WORK INSTRUCTIONS - Repeat only the stretch of lines below that runs from the line with "Upraviť (450, 1194)" through the line with "檔案庫 (96, 291)", unaltered.

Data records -
= = = = =
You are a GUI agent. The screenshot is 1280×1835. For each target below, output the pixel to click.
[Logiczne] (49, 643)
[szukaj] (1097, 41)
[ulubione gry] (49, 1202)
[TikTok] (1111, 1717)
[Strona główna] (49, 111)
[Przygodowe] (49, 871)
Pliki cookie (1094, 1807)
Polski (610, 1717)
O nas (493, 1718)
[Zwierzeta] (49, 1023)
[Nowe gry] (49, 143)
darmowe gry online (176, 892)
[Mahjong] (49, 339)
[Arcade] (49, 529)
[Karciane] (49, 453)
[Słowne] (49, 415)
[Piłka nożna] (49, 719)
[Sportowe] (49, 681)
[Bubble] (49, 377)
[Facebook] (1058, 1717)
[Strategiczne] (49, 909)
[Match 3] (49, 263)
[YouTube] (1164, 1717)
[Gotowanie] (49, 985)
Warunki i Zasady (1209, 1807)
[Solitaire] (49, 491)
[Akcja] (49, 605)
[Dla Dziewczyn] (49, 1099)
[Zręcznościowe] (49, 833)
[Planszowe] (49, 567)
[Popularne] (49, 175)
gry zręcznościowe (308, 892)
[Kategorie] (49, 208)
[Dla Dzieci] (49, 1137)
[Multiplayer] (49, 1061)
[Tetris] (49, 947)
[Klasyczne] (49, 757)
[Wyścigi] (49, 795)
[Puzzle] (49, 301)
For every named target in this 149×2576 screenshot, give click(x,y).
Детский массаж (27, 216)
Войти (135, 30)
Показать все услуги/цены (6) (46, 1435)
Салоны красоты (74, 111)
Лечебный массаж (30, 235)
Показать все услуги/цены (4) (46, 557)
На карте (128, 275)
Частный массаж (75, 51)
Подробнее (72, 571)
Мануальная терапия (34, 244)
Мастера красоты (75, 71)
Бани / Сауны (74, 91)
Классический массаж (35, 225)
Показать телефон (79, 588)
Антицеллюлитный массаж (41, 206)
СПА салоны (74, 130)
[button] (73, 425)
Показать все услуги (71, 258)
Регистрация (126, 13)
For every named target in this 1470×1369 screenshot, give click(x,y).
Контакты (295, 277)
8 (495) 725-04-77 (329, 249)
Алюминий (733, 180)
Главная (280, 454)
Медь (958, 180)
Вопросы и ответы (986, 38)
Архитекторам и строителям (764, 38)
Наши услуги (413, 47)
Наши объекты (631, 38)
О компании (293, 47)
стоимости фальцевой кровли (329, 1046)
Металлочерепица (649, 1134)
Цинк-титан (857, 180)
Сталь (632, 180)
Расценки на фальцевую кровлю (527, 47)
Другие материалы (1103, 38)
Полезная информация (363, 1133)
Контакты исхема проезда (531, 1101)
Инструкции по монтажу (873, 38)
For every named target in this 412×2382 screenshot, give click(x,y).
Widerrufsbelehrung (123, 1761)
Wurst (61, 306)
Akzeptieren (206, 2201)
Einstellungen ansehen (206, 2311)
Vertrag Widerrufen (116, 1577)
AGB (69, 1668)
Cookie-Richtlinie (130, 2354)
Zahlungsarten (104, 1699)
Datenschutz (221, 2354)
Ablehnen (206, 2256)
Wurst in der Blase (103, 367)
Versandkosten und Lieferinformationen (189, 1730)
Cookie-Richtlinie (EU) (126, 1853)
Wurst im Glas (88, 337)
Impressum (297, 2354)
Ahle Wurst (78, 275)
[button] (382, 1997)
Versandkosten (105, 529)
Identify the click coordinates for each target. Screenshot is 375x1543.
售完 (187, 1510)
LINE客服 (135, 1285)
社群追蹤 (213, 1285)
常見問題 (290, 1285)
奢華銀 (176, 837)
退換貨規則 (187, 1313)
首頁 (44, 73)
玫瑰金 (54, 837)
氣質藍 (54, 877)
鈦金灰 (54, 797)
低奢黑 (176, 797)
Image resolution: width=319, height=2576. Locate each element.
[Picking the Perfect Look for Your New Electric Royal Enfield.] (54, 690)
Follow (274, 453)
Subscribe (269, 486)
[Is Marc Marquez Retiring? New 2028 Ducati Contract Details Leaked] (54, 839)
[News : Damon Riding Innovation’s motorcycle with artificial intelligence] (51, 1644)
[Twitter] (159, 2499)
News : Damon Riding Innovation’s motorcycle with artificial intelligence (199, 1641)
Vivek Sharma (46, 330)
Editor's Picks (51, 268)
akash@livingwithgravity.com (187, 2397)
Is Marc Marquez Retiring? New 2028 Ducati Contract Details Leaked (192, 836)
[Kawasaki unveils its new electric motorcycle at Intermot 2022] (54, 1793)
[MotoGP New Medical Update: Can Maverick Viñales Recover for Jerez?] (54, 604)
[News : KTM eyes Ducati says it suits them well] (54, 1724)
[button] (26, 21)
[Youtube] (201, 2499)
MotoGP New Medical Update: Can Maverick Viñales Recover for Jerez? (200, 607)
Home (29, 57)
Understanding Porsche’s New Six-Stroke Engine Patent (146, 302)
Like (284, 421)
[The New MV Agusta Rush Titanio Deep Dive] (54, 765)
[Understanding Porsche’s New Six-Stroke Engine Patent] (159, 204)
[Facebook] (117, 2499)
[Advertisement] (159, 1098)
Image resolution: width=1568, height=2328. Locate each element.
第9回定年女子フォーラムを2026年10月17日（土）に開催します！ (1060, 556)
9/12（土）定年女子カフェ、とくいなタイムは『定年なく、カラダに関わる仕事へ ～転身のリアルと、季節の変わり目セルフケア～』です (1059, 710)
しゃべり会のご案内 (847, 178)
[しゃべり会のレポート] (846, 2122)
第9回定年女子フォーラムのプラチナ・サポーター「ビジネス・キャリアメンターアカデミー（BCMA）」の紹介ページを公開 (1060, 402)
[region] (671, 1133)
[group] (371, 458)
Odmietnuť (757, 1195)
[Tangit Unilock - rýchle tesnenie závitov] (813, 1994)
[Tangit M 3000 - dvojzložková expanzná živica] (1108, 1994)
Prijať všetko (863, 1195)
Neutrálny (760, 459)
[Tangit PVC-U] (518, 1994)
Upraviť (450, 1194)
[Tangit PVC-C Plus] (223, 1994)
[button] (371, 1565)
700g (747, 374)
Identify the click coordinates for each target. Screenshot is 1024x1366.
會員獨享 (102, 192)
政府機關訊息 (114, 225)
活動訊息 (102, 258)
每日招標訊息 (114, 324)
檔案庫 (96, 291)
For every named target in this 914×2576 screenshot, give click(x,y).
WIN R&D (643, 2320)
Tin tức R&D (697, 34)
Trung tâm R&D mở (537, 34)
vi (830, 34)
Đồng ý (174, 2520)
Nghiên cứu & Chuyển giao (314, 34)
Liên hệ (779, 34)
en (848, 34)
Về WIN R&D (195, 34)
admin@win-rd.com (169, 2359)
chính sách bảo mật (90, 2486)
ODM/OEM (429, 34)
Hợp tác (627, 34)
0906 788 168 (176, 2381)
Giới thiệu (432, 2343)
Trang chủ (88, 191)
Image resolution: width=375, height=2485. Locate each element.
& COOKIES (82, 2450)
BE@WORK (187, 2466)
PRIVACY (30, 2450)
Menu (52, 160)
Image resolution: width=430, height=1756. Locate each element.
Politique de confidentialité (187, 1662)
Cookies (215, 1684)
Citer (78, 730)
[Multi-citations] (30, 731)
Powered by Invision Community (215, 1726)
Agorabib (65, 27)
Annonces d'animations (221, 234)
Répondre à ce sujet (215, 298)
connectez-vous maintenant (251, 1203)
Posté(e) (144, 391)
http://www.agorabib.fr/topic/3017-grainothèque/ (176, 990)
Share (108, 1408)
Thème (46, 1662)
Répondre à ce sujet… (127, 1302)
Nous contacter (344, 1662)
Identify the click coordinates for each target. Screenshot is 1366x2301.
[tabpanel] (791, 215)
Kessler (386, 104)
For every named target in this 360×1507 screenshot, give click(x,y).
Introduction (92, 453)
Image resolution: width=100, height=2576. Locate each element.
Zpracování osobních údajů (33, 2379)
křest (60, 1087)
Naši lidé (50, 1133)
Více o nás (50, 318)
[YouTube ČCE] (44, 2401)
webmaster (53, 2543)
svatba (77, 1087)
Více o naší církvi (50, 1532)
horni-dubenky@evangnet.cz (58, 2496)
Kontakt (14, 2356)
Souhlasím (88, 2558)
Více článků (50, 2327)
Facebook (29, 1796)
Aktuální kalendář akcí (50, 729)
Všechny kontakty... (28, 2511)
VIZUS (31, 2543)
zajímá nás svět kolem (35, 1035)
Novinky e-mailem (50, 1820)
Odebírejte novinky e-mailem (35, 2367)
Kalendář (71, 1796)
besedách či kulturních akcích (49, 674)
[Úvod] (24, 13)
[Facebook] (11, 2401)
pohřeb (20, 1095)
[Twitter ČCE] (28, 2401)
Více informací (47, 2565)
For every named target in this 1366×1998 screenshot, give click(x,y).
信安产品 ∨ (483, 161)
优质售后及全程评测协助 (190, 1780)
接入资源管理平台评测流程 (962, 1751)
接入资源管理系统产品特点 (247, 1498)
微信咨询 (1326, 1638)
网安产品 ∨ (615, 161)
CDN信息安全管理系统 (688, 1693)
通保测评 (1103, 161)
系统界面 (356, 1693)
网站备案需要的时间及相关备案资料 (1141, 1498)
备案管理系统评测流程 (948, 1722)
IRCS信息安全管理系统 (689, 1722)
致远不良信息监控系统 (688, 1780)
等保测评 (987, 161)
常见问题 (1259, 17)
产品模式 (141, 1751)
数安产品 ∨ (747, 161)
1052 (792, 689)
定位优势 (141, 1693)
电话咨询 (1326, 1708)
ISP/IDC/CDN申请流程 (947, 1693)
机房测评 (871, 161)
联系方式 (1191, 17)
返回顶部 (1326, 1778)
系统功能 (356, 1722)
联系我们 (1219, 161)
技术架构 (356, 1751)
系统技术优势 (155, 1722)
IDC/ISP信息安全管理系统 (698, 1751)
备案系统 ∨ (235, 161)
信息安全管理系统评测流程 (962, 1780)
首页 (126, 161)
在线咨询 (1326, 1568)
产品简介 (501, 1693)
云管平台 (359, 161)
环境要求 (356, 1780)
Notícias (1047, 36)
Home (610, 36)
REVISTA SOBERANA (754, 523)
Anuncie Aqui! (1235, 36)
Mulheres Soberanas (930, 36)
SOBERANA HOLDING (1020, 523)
= = = = =
ANSWER TO THE PROBLEM -
Upraviť (450, 1194)
[Tangit PVC-C Plus] (223, 1994)
[button] (371, 1565)
700g (747, 374)
Identify the click coordinates for each target. Screenshot is 1024x1366.
會員獨享 (102, 192)
政府機關訊息 (114, 225)
活動訊息 (102, 258)
每日招標訊息 (114, 324)
檔案庫 (96, 291)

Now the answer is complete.